Investigators were trying to determine a motive for the attack. The area was cordoned off and the gunman lay under a white sheet in the street hours after the gunfire, leaving traffic tangled on busy Hollywood streets.
The area is packed with stores and restaurants, including the Cinerama Dome and Amoeba Records.
Some witnesses described the surreal incident as something that might have been staged on a movie location, a common sight around Los Angeles.
"When I heard it, I didn't react to it being real," said Greg Watkins, who was walking along the street when the shooting began.
"This is Hollywood, and they do film stuff all the time," Watkins told the Los Angeles Times. "I honestly thought they were filming something."
UPDATE -- Diana Suarez, a 30-year-old motion graphics designer, was on her way to work this morning when she saw something out of the ordinary.

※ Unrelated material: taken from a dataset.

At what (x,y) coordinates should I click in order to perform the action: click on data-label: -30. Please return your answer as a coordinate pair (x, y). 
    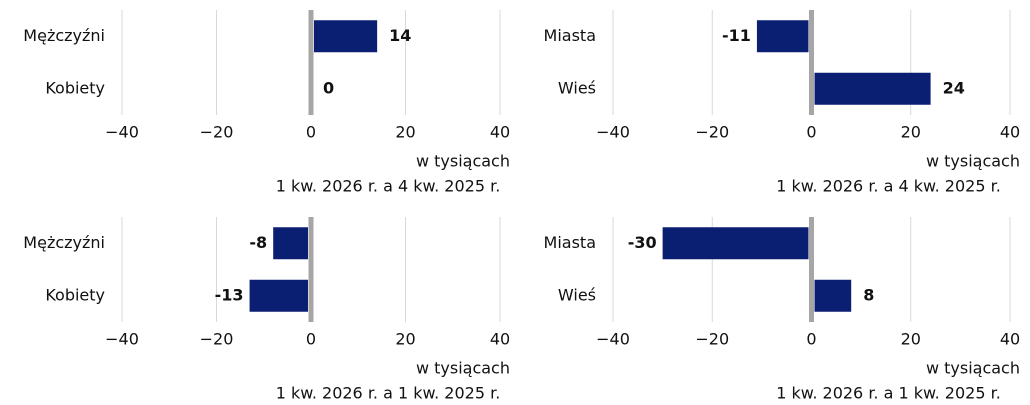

She told The Huffington Post that while she was stopped at the red light on Sunset Boulevard and Vine Street, a car in the left-turn lane made a hard right and cut through three lanes of the intersection. Thinking it was nothing more than an aggressive motorist, Suarez was horrified to see the reason for the dangerous driving move: a man was strolling down the middle of Vine Street, waving a gun in the air.
"He looked right at me," remembered Suarez. Luckily there was just enough room between her car, in the middle lane, and a truck in the right lane for her to squeeze through and escape. "I just peeled out, turned into the Chase bank and climbed over the wall until the chaos was over," Suarez recalled. A colleague from her office at Buzz Media talked her through the incident on her cellphone, and others from her work came by later to pick her up.
"I really couldn't believe that so many cars just stayed there" when the gunman was shooting, said Suarez. "There really was just nowhere to go because all the cars were piling up."
According to both Suarez and other reports on Twitter, the gunman seemed to be firing randomly, although Suarez observed that "he had plenty of opportunity to shoot anyone because we were all stuck there."
Suarez described him as a thin caucasian man wearing baggy pants and a white undershirt tanktop. She also thinks he may have been wearing a black baseball cap.